Tang l'interrompit avec passion :

— Oh, je le connais, j'ai tout lu sur lui ! C'est une de ces personnes qui adorent se faire maltraiter. Un homme qui vous laisse le fouetter très fort, pendant une heure, sans rien faire pour résister. Si vous vous arrêtez, il vous crie « Encore ! Encore ! Frappez ! Frappez ! »…

Hécate lui sourit gracieusement.

— Oui, c'est tout à fait ça, c'est bien lui. Mais vous voyez, n'est-ce pas, pourquoi il me convient si bien ? Je veux savoir tout ce qui se passe dans le monde. Surtout le pire. Et comme rien ne plaît tant au comte Masoch que d'observer la cruauté, et même très souvent de la subir, à condition bien sûr que cela ne le mette pas en danger de mort, c'est à lui que je m'adresse pour apprendre les nouvelles du monde actuel. Ce traitement infligé à Dieu, par exemple, sous la direction du marquis de Sade et de Gilles de Retz, a été un régal pour mon ami Masoch.

Je lui ai demandé si l'Enfer avait bien été complètement éteint par cette révolte contre Dieu. Il m'a assuré que oui et que, désormais, quand les gouvernantes et les nurses veulent effrayer les enfants en les menaçant de l'Enfer, pour qu'ils apprennent à se bien conduire, leurs efforts sont de plus en plus couronnés d'insuccès, car la nouvelle de la mort de Dieu et de la disparition de l'Enfer est déjà passée, de soubrette en servante, par tant de maisons, qu'il y a toujours au moins une voix pour s'élever contre cette manière de faire tenir les enfants tranquilles.

 

Les quatre fantômes humains et les deux fantômes de déesses, confortablement assis sur un banc de bois, mangeaient leur pain croustillant et buvaient le vin apporté par Hécate pour l'accompagner.

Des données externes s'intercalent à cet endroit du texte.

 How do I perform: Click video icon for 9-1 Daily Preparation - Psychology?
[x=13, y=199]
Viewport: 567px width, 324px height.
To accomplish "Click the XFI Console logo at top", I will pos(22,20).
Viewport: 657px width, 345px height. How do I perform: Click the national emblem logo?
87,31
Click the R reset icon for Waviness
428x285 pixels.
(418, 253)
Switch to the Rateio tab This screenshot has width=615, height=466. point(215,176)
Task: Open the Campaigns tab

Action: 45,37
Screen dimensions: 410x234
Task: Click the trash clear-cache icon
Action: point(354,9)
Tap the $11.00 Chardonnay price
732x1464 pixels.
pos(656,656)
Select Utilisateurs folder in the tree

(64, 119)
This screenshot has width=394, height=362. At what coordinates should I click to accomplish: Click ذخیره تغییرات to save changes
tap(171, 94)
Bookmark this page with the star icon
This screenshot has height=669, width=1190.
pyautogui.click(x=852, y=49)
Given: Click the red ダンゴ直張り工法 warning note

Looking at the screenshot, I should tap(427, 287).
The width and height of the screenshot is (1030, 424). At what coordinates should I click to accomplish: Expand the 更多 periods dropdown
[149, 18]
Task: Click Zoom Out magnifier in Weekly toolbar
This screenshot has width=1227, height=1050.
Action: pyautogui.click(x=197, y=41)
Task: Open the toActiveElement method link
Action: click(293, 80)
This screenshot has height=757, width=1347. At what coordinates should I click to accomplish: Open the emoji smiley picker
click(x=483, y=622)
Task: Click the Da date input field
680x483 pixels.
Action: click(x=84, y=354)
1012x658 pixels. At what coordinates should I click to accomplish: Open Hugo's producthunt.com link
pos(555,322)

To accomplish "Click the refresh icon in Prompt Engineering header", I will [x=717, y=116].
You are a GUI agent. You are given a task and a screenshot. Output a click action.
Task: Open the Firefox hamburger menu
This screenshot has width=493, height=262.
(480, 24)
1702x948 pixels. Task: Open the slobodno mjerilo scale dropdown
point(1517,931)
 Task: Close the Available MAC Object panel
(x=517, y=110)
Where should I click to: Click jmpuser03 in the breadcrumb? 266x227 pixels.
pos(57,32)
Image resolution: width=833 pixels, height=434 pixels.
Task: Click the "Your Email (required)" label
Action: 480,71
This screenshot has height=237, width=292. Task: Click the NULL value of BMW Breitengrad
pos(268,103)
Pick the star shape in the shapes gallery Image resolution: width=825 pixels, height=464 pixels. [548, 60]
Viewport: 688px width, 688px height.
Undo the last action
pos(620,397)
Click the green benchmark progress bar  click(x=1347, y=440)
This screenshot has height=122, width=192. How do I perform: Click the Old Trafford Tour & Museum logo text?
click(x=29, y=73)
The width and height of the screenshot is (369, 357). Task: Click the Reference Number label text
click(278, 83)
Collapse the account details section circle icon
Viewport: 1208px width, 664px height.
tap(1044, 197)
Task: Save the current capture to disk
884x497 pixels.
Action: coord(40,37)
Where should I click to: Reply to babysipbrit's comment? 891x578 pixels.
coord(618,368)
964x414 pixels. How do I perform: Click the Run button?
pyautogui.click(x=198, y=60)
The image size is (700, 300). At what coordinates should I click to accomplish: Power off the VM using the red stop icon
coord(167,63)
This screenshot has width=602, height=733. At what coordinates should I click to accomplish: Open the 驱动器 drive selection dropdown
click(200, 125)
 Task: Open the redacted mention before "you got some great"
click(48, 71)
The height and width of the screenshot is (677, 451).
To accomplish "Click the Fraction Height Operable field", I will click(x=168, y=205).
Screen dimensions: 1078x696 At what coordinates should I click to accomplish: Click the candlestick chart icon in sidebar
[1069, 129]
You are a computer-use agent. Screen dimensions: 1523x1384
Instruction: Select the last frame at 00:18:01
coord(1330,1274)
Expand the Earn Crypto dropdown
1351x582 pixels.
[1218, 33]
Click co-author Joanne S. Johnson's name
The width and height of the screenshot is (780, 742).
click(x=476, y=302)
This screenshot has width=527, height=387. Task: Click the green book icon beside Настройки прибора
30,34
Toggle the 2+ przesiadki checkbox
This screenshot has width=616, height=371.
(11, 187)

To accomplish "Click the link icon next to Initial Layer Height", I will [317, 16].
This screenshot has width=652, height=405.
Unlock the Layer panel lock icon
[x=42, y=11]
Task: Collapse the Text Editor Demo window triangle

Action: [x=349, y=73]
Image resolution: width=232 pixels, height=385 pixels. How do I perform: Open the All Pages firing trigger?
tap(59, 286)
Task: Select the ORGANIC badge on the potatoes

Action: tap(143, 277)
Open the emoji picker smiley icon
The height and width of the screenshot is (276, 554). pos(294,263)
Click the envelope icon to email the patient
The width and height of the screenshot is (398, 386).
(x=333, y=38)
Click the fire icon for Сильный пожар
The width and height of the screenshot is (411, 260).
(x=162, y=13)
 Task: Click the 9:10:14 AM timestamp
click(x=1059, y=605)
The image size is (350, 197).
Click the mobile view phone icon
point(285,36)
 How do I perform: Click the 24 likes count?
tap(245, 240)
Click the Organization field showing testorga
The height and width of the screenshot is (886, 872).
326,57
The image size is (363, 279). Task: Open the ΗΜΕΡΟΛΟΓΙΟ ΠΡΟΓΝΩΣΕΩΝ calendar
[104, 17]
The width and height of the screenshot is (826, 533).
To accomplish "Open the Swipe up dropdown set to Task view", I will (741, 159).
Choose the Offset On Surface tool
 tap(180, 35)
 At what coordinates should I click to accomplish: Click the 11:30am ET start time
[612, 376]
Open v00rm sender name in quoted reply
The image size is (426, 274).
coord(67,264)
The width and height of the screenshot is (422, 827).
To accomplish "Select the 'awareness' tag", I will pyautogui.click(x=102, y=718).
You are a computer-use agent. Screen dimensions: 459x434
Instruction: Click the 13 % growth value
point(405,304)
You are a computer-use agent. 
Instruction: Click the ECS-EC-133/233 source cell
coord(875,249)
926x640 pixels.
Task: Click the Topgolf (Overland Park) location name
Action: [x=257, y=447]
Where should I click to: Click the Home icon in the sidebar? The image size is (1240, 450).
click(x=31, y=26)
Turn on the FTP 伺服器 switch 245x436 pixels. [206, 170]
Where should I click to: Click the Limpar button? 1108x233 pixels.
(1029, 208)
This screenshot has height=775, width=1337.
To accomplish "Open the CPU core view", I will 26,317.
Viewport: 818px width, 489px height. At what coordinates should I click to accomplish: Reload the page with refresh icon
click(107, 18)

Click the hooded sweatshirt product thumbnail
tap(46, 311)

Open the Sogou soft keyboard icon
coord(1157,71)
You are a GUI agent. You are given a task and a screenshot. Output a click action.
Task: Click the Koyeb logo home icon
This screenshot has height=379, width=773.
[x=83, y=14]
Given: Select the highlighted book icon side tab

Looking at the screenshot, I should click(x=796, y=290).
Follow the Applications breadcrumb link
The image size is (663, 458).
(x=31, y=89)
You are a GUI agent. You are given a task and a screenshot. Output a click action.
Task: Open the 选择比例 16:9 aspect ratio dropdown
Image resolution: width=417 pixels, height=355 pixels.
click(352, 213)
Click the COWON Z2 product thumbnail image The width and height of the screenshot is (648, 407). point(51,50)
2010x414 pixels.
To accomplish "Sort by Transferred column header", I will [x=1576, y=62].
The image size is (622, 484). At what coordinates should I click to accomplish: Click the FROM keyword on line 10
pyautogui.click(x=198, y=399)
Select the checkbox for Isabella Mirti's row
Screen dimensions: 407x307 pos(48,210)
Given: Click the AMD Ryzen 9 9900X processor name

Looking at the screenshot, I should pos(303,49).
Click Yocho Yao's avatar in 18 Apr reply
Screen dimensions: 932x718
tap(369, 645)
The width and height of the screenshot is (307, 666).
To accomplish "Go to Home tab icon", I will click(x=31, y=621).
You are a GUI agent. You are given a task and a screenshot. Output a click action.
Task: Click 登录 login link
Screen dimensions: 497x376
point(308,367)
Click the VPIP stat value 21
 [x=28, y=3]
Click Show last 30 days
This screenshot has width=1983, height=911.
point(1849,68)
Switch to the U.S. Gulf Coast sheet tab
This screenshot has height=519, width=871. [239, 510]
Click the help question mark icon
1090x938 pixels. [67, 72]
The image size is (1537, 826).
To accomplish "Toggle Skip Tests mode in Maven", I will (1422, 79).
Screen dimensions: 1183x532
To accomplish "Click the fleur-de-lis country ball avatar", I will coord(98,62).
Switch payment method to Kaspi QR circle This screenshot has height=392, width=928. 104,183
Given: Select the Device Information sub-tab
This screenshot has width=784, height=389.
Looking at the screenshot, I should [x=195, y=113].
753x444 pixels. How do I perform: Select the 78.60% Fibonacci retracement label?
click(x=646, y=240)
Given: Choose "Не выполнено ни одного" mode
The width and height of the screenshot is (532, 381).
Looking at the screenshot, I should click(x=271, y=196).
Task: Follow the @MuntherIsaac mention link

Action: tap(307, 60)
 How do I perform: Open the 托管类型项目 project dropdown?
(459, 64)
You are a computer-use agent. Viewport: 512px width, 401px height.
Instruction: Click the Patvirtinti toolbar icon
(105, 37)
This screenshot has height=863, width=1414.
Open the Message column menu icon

— Ce que j'aimerais vous demander, Madame, dit le Diable en s'inclinant poliment et en touchant, du bout des doigts, les deux pointes de ses cornes, dont chacun pouvait voir qu'elles s'étaient allongées pendant qu'il écoutait ce qu'avait raconté le comte Masoch, c'est s'il y a, à votre avis, quelque réalité dans la tradition selon laquelle je descendrais d'un Boeuf Tout-Puissant, dont les vastes cornes l'auraient aidé à régner sur l'univers, avant même la naissance de Dieu ? Car je dois vous dire ô sage et douce Déesse, que j'ai senti fréquemment, depuis que je sers le roi Hadès ou Pluton, puisqu'il aime être connu sous ces deux noms, une sensation très curieuse dans mes cornes, comme si elles venaient d'être soulagées de toutes les malfaisances du monde. J'entends par là ces choses imaginées par le marquis de Sade et faites par Gilles de Retz. Ceci serait, ô sage Déesse, une hypothétique erreur bien naturelle, car, chaque fois que j'ai entendu des hommes de savoir - de ceux que Dieu logeait dans son Enfer parce qu'ils en savaient trop pour croire en Lui - parler de moi, ils disaient toujours que ma querelle avec cet inventeur des flammes éternelles était une querelle très ancienne, remontant au temps où, comme Boeuf Universel Tout-Puissant, je vivais près de ce Dieu dans le Ciel. Selon eux, les Juifs qui inventèrent un ange rebelle nommé Satan, ressemblant tellement plus à un serpent qu'à un boeuf, et les Grecs inventeurs du dragon Typhon et du Taureau mangeur d'enfants adoré par les femmes dans le labyrinthe de Crète, auraient tous déformé la vérité de la tradition dont je descends, et l'auraient fourvoyée dans des directions complètement fausses. Rien, je vous assure, dans mes cornes ancestrales, ne ressemble à cette création de la concupiscence féminine qu'est le Minotaure ! Écoutez la comptine que j'ai faite sur moi-même :

 

« Elles ont gouverné le monde entier, mes cornes ! «De chaque homme, elles ont fait un âne, un sot, mes cornes ! « Elles ont fait perdre aux fillettes le chemin de l'école, mes cornes ! « Elles ont fait voir aux bébés une baleine dans chaque flaque, Mes cornes ! Mes cornes ! »

 

 

— Que feriez-vous, Diable, s'enquit Wang, après un coup d'oeil malicieux à Tang, si, une nuit, en vous promenant dans les champs, vous rencontriez le monstre de la caverne ?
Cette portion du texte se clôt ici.